TASK ITEM:
Transcribe exactly, and only, the lines that fall between the line containing "Image resolution: width=814" and the last line of the material, both ends included, omitting any pictures.

SOURCE INFORMATION:
++++++++++++++++++++

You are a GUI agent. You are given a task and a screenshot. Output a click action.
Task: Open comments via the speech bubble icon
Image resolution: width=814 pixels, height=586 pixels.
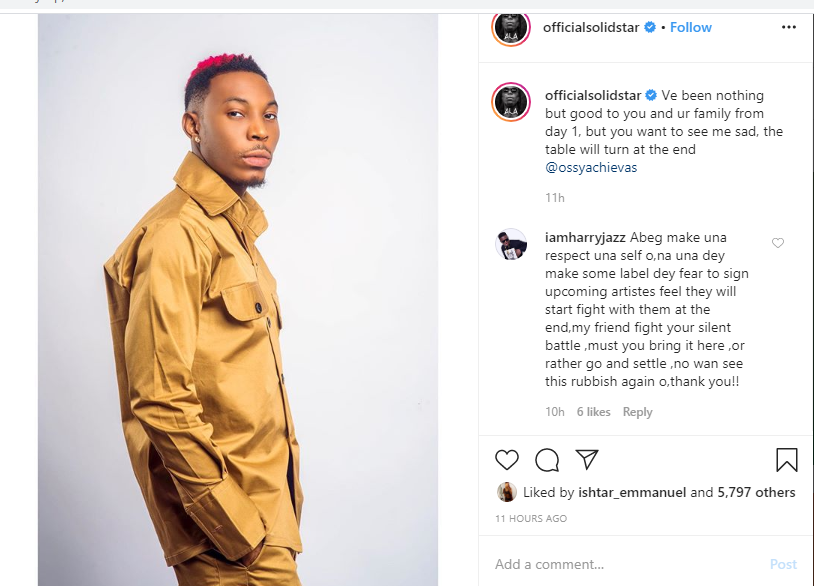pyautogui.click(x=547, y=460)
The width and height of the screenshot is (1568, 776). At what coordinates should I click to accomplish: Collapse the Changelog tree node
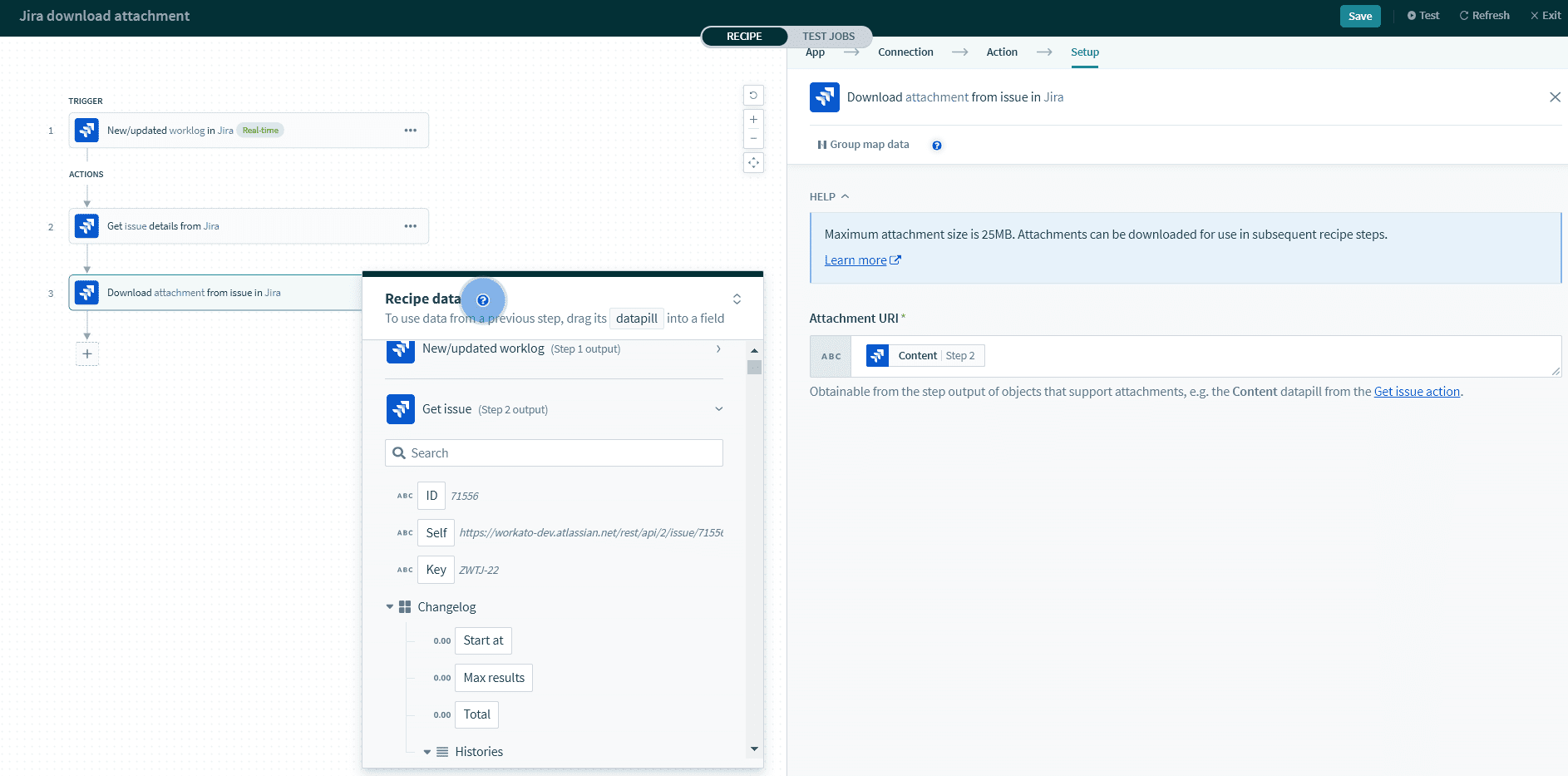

++++++++++++++++++++

TASK RESULT:
Image resolution: width=814 pixels, height=586 pixels.
pyautogui.click(x=547, y=460)
The width and height of the screenshot is (1568, 776). At what coordinates should I click to accomplish: Collapse the Changelog tree node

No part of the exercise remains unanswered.